8 of 534 comments (clear)

  1. Nice work of fiction by winkydink · · Score: 4, Insightful

    Has anyone given any thought to how many of these peering points have excess power capacity for 5000 Opterons? Hmmmmm?

    --

    "I'd rather be a lightning rod than a seismometer." -Ken Kesey

  2. Stealing by Radicode · · Score: 5, Insightful

    That's a nice idea but that thing must need some serious amount of power to run. Add the massive cooling system needed to keep the box runnning without melting. If they intend to just "drop" it anywhere... they have to think about security. You don't want some geek with a saw to steal your 3.5 PB array! Omni

  3. Re:Great by east+coast · · Score: 4, Insightful

    Uh, excuse me? Google IS a huge company. Don't fool yourself into thinking this is David vs. Goliath. This is one Goliath fighting for another Goliath's territory.

    Don't think that if somehow Google makes MS a lesser force that suddenly the sun is going to come out from the clouds and everyone is going to live happily ever after... Too many people on slashdot already have this attitude and it's an unfortunate one, at best.

    --
    Dedicated Cthulhu Cultist since 4523 BC.
  4. Re:Why? by BasilBrush · · Score: 5, Insightful

    Network latency. You get a faster response from a server in your own locale than on the other side of the world. And if you're doing network applications that are intended to compete with traditional local applications, then you need low latency.
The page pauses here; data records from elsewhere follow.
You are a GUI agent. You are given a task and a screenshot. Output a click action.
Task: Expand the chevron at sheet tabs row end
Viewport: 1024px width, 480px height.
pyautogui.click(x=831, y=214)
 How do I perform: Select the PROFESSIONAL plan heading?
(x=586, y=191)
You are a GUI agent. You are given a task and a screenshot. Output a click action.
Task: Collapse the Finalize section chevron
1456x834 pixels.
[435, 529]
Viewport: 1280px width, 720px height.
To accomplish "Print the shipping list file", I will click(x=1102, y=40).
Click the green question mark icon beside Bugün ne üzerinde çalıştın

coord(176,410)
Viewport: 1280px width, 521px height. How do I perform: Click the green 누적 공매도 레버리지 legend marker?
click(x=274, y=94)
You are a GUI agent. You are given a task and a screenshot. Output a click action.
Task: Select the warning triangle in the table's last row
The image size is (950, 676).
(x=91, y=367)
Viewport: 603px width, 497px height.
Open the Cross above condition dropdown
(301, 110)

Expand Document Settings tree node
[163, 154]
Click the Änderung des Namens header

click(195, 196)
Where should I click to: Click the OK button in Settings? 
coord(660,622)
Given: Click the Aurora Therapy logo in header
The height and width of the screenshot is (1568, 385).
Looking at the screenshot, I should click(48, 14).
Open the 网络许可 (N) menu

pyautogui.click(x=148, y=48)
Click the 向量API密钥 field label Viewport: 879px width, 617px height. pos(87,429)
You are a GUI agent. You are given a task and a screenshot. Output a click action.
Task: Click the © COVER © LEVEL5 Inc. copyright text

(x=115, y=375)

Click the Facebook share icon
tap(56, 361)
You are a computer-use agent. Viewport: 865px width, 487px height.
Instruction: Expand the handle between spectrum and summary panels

  5. Re:Great by BasilBrush · · Score: 4, Insightful

    Some people seem to think that being a huge necessarily makes a company evil, or the enemy. But I don't dislike Microsoft because they are a big company. I dislike them because they do dirty tricks to hold technology back; to ensure that their goddamn awful technology succeeds over more promising technology. Google hasn't as yet done that. They've got to where they are now through the excellence of their technology. And they will get my respect for as long as they are like that, no matter how large they get.

  6. The Alternative Re:Google is Skynet? by hackwrench · · Score: 4, Insightful

    The alternative is everybody running their own stations in a massive wireless mesh network.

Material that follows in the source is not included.